The new program begins August 2014 and graduates earn an Associate of Applied Science degree to become service technicians in various fields, including the oil and gas industry. 

“What isn’t run by diesel in that industry?” says Terry Marohl, department chair of the diesel technology program department. 

In the general diesel technology program, students train on equipment from Caterpillar, Cummins, John Deere, Case, Kenworth and Peterbilt — to name a few. 

“They get exposure to all makes, all models and all brands,” he says. “Wherever they decide to go on their career path, they have a good start as an entry-level technician.” 

Partnership programs are designed for individuals who want to become a manufacturer-specific technician. Students receive more in-depth training on one brand, which is advantageous for manufacturers that invest in new employees who need additional education.

With the oil and gas boom expected to surpass most expert’s predictions and last for up to 40 more years, an increased need for skilled labor in oilfields nationwide is certain. 

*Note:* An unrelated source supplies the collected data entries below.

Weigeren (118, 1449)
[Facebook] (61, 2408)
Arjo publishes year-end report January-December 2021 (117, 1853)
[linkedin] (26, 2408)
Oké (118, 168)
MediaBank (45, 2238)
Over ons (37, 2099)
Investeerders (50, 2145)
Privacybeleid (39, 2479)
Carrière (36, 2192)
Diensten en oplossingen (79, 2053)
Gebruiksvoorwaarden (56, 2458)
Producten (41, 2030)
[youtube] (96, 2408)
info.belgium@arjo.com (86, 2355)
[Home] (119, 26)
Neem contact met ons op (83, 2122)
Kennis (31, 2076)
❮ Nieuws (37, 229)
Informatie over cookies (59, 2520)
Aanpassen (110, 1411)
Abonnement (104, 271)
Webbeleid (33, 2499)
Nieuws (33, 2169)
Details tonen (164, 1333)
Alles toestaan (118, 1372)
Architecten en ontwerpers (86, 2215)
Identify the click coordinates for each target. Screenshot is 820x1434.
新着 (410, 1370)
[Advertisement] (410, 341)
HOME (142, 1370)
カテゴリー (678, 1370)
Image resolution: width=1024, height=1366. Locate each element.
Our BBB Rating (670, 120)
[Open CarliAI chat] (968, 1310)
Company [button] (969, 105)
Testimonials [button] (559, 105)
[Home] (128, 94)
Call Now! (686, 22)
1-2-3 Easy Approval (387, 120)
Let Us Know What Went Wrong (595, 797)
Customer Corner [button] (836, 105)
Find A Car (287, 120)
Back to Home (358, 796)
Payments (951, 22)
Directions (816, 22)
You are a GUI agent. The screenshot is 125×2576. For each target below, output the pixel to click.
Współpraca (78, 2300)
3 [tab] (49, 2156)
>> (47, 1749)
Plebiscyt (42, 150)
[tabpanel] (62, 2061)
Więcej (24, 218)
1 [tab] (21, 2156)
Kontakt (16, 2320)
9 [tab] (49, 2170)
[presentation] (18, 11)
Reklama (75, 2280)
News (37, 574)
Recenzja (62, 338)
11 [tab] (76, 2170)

“For every new technology deployed, for every new well, for every new oilfield, there remains a critical shortage of skilled workers,” says an article on Ideaslaboratory.com

In the article, Rhys Long, a GE Oil & Gas trainee production engineer, says, “It’s important to obtain some insider knowledge on the industry so work experience placements and internships are a good starting point.” 

NDSCS has similar partnership programs with other manufacturers for individuals who want to earn brand-specific training. “Manufacturers are basically growing their own technicians, and then sending them here to school to get their product-specific training and get them up to speed,” Marohl says. 

A skilled labor gap is evidence that more programs like these are necessary to educate workers in the oil and gas industry. Additional training also improves overall workforce development. 

Marohl’s favorite part of the diesel technology program is working with young men and women as they develop into the career they chose. 

“It’s neat to see that they’re excited about the career, then watch them hone their skills and be ready to go out and enter the workforce,” he says. “Any time you work with young people, that’s neat to see.”